O Pio da Coruja
de Celso Lopes
O vulto veloz da
ave cortou a noite à minha frente. UHUHUHUHUUUU... Não posso jurar, mas por
instantes, além daquele pio lúgubre, a Coruja parecia deitar também os seus
olhos grandes e penetrantes sobre a minha desabalada fuga naquela estrada
escura. Assim, mais de uma
vez, a ave ziguezagueou o meu caminho, acentuando com o seu pio, as nuances de uma sonoridade
estranha e acusativa, como se me intimidasse de dedo em riste, e gritando e
invadindo a minha caminhada no breu da noite: EU VI...EU VI.... EU VI... essa
sonoridade ia me dando mostras de que a ave acompanharia o meu vulto onde quer
que eu fosse, onde quer que eu andasse.
Por diversas vezes, à custa de um certo
arrependimento, enxuguei com a manga da camisa, o suor frio que escorria do meu
rosto naquela acentuada trilha, que, a bem dizer, não deixava ver um palmo à frente do nariz. Uma
noite sombria que me acompanhava desde que saí da casa. Na estrada, por onde eu
me embrenhara, várias vezes, retive o animal com as rédeas, estancando-o
bruscamente, obrigando-o a me obedecer diante dos desafios da trilha esburacada,
pedregosa e acidentada; ora com subidas íngremes, ora curvas abruptas por entre
o mato. Nesses momentos, eu sentia falta de ouvir algo que quebrasse o silêncio
além do trotar da minha montaria, mas o que martelava em meus ouvidos, mais e
mais, era o agudo pio da ave, como a gritar comigo estridentemente: EU VI... EU
VI...EU VI... o que me fazia, assustado, relembrar e refletir sobre os acontecimentos
que motivaram a minha própria fuga naquela noite.

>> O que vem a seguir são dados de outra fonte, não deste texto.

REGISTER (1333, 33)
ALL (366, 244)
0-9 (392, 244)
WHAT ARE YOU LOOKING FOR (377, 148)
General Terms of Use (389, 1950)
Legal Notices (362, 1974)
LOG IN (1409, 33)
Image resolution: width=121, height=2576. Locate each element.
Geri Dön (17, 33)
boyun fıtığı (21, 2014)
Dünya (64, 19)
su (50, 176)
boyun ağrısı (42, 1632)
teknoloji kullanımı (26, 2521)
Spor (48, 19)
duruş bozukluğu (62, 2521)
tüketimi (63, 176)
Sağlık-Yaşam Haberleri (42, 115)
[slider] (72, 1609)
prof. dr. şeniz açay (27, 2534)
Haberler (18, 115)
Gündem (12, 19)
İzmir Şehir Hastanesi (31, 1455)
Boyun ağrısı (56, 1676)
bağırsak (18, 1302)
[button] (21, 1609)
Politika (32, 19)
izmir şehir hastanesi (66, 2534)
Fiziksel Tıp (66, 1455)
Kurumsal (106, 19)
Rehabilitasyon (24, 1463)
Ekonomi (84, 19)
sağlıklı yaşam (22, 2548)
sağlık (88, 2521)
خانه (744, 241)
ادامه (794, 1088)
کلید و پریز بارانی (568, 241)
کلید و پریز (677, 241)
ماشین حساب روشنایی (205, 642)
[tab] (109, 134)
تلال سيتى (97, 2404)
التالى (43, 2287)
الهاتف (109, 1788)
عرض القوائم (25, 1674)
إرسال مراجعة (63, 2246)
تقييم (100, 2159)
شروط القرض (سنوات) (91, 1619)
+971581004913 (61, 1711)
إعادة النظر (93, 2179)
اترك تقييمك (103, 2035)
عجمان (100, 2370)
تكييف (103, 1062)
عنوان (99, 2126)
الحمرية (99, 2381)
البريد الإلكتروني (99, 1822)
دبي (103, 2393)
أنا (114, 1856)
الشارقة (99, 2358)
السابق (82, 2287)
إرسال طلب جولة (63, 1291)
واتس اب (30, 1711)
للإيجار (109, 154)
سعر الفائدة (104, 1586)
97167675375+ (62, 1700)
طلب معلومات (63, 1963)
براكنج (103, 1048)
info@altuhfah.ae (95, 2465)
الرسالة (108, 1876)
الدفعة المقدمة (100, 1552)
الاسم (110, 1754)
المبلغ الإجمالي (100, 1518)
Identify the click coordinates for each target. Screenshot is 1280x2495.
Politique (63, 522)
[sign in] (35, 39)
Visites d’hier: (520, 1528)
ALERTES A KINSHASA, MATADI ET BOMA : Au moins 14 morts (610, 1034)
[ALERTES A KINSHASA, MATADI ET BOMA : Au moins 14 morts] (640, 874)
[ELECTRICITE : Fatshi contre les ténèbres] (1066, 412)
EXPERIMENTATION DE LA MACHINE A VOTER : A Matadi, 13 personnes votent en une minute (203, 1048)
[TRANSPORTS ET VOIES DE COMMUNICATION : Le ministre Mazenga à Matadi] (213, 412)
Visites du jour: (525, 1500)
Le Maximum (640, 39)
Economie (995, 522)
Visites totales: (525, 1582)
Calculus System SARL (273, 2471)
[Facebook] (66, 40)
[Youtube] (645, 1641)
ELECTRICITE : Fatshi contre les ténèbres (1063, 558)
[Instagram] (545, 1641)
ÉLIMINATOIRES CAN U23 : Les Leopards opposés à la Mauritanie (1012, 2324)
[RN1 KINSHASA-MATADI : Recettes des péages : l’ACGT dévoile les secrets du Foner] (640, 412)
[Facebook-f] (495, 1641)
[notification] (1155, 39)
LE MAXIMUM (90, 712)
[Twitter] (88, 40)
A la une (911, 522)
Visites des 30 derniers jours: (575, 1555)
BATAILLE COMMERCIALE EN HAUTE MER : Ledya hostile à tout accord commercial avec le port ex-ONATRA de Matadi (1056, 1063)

Nessa hora, pudesse me ver refletido num espelho, sou capaz de afirmar que meu semblante acusaria um susto medonho diante do pio da ave, que mais parecia promover uma provocação inabalável: EU SEI ...EU SEI...EU SEI... A Coruja piava dando um ar ainda mais misterioso à noite... e eu, eu sentia na minha própria pele, o mau presságio rondando a minha caminhada; havendo demônios e maldições nesse mundo, nesse instante, eu sentia a presença de todos eles, de olhos esbugalhados e atentos, traçando o meu infortúnio pela estrada.
O coração, esse, eu sentia bater acelerado, quase a explodir
pela proximidade daquele pio sem fim da ave agourenta: UHUHUHUH... Numa das
minhas paradas, denunciei-me a mim mesmo. Era como se eu sofresse um ressentimento,
uma amargura, um enjoo, um embrulhar do estômago; eu ali, sentia de perto um
rancor pelo que fizera a ela. Remoía-me por demais, por dentro. E cheguei mesmo
a dizer em altos brados, esbaforido: “ – Ave do
inferno...suma, suma daqui!...”.
Sim, eu me arrependia do que fiz, mas nunca, nunca, queria ser vingado por um demônio que me provocava dessa forma, imputando-me a culpa a olhos vistos. A ave, nesse instante, eu pude vê-la sobre um toco da cerca, iluminado apenas pela frágil luz da lua; Imponente sobre aquele mourão, ela, a Coruja, ali, silenciosa, os olhos grandes e fixos sobre os meus gestos no alto da montaria, o que me levava a revidar insistente: “– Xô, Xô... ave maldita.. Xô, Xô...”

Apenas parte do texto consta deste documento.